WHAT YOU HAVE TO DO: The required output is the stretch from the line containing "Acreditare ERASMUS+ (111, 2132)" through the line containing "[Close dialog] (297, 2316)" in the records below, unaltered and with no pictures.

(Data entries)
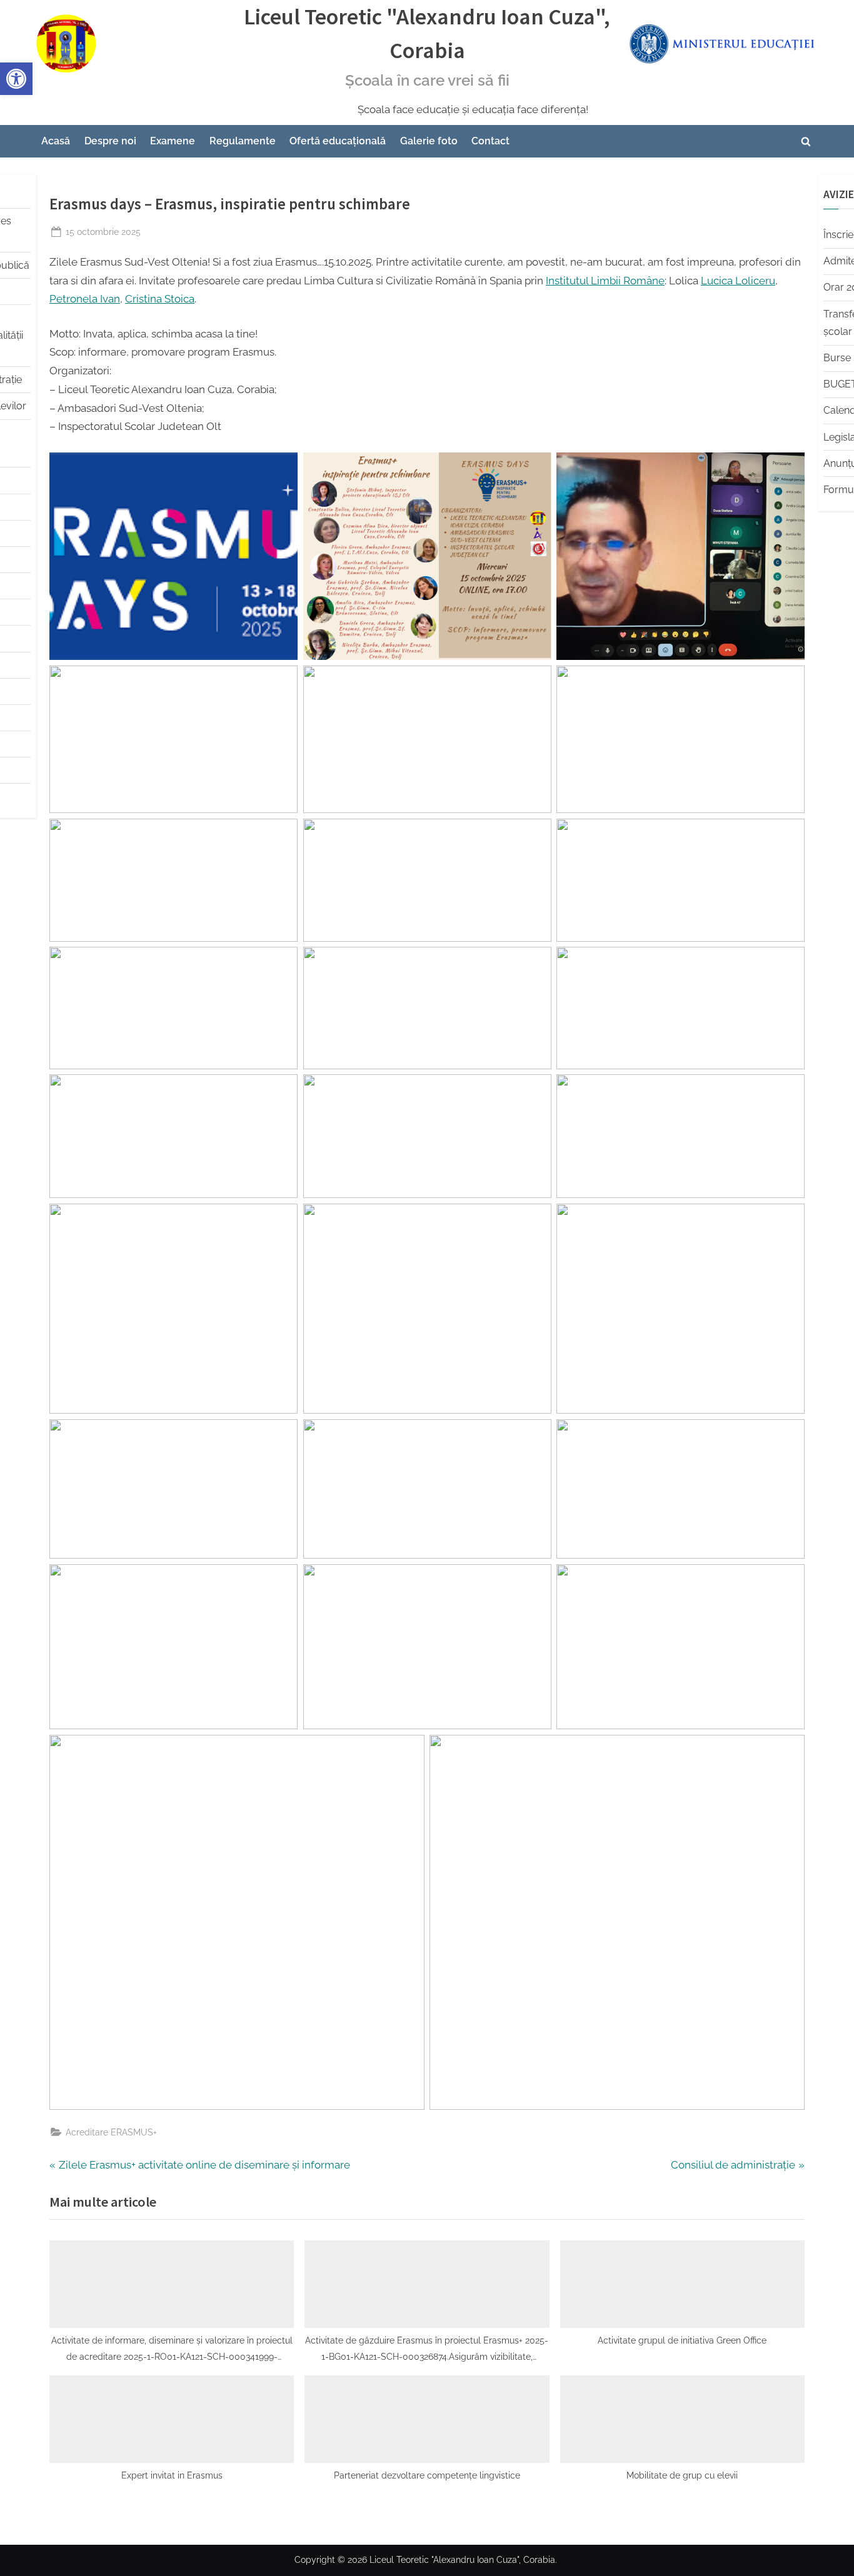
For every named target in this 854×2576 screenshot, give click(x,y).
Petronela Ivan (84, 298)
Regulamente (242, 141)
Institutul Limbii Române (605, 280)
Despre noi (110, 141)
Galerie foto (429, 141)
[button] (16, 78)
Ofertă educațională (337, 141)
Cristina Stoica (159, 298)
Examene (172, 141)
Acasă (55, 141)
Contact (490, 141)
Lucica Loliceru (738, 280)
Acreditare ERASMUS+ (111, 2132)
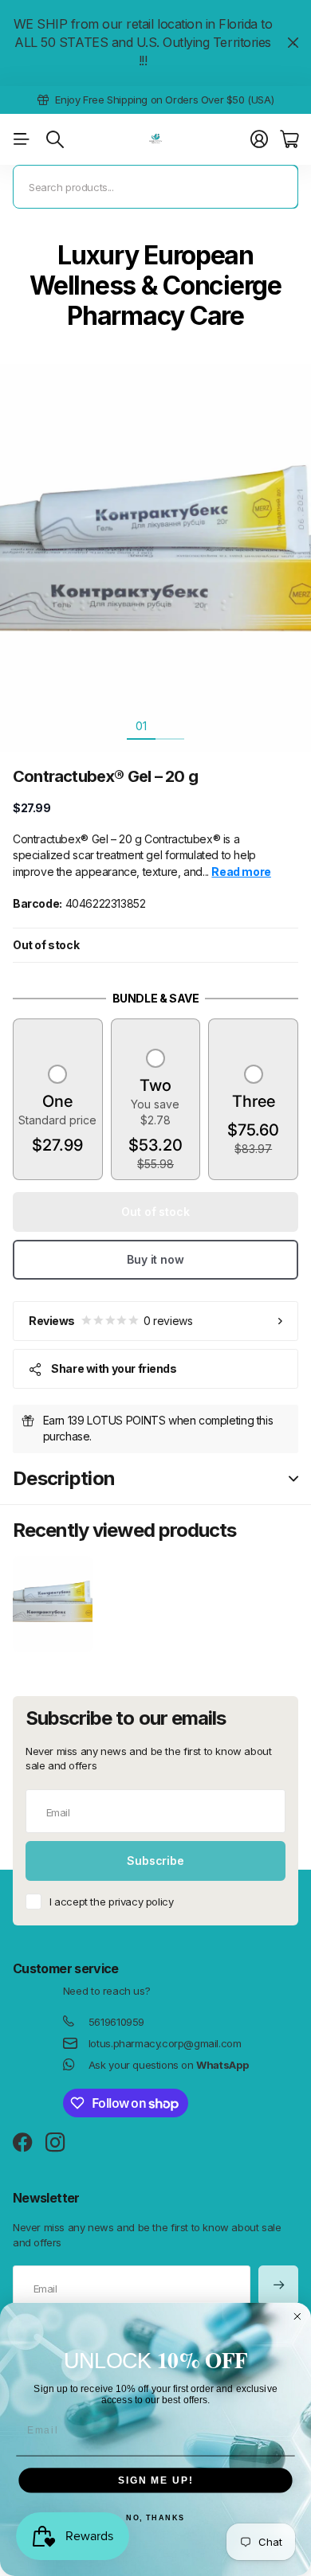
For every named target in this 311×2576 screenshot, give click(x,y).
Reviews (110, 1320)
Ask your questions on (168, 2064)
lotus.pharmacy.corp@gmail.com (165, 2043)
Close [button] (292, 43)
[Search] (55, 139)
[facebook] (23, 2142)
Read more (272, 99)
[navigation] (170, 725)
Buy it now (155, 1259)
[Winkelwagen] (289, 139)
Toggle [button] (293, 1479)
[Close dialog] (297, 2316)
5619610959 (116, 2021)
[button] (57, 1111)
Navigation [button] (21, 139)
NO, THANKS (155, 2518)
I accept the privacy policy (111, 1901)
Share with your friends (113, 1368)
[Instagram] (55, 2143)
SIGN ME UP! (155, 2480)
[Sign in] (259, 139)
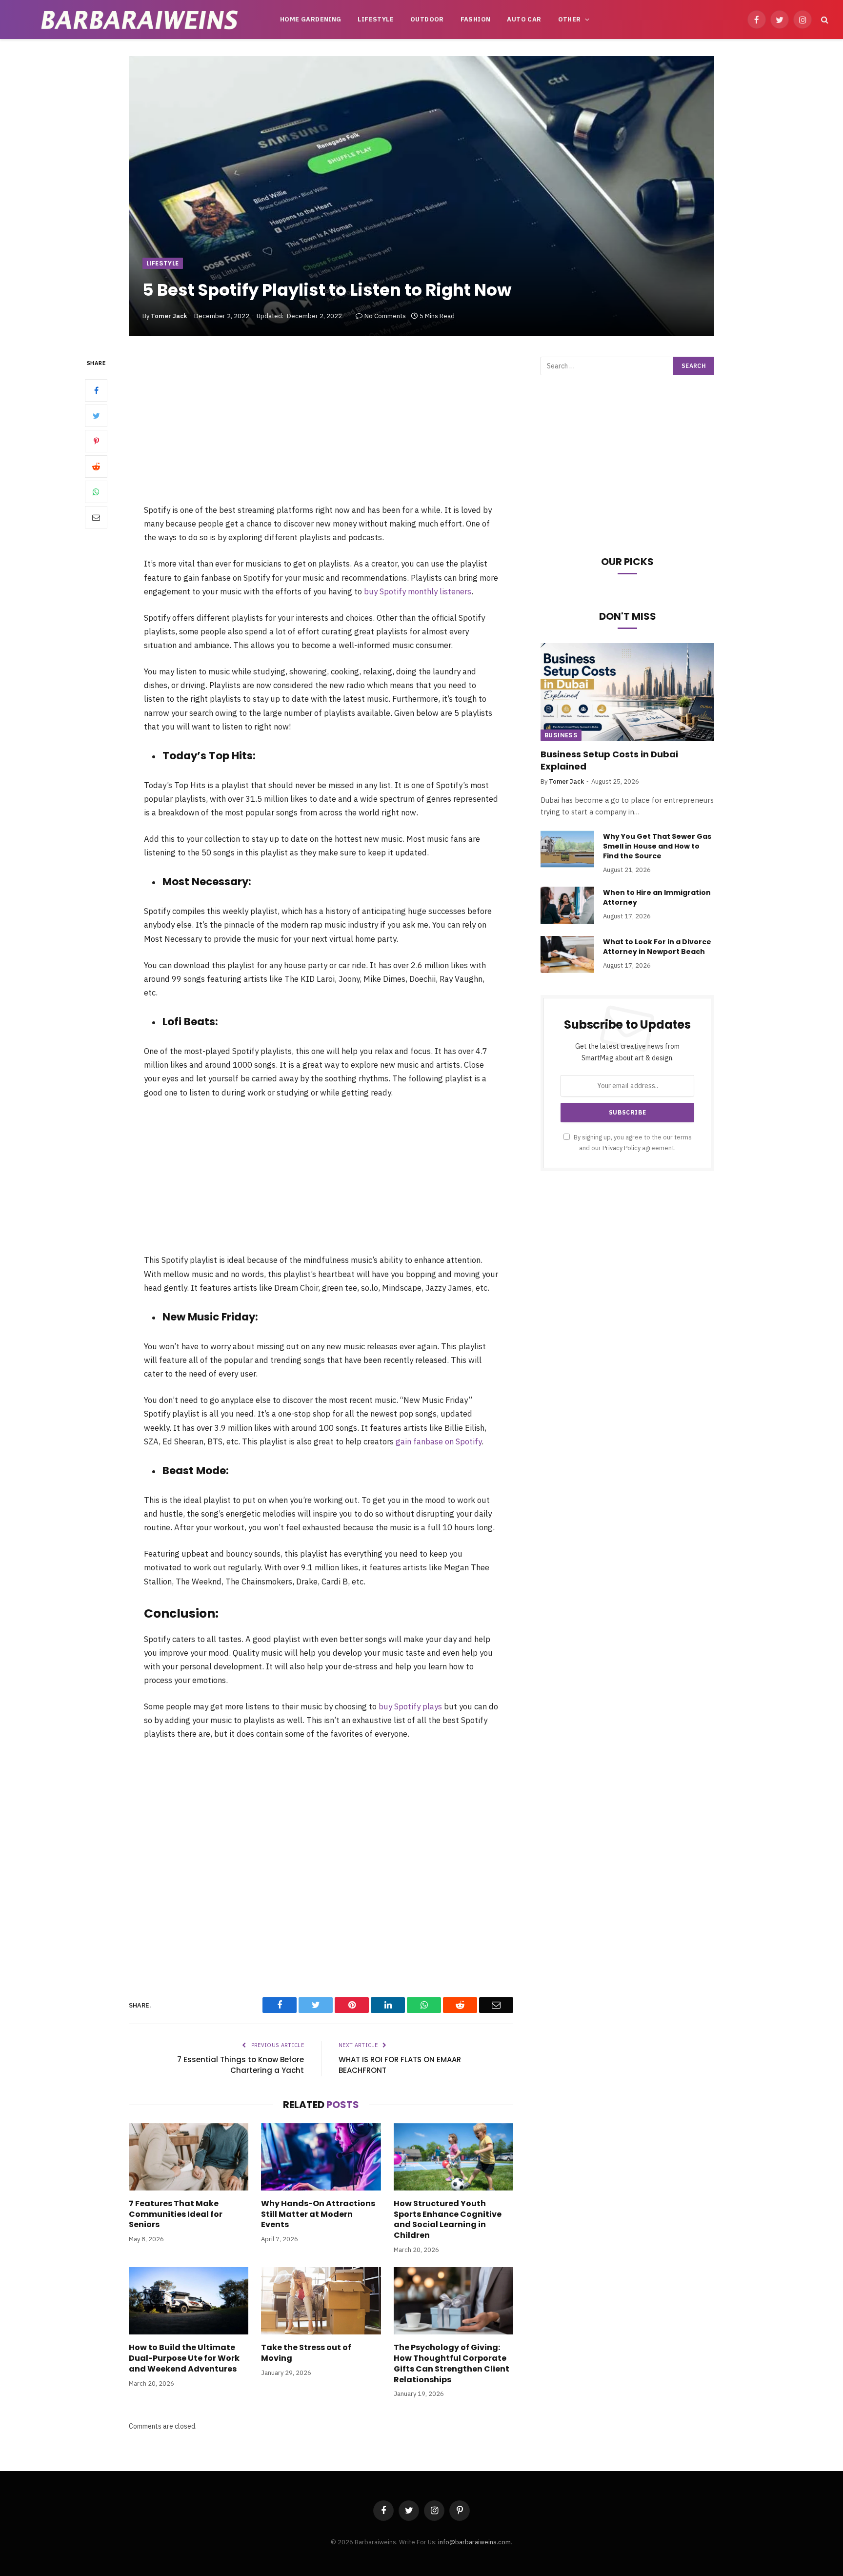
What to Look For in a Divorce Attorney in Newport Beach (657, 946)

REPLY TO THE EXERCISE:
Acreditare ERASMUS+ (111, 2132)
For every named target in this 311×2576 screenshot, give click(x,y).
Reviews (110, 1320)
Ask your questions on (168, 2064)
lotus.pharmacy.corp@gmail.com (165, 2043)
Close [button] (292, 43)
[Search] (55, 139)
[facebook] (23, 2142)
Read more (272, 99)
[navigation] (170, 725)
Buy it now (155, 1259)
[Winkelwagen] (289, 139)
Toggle [button] (293, 1479)
[Close dialog] (297, 2316)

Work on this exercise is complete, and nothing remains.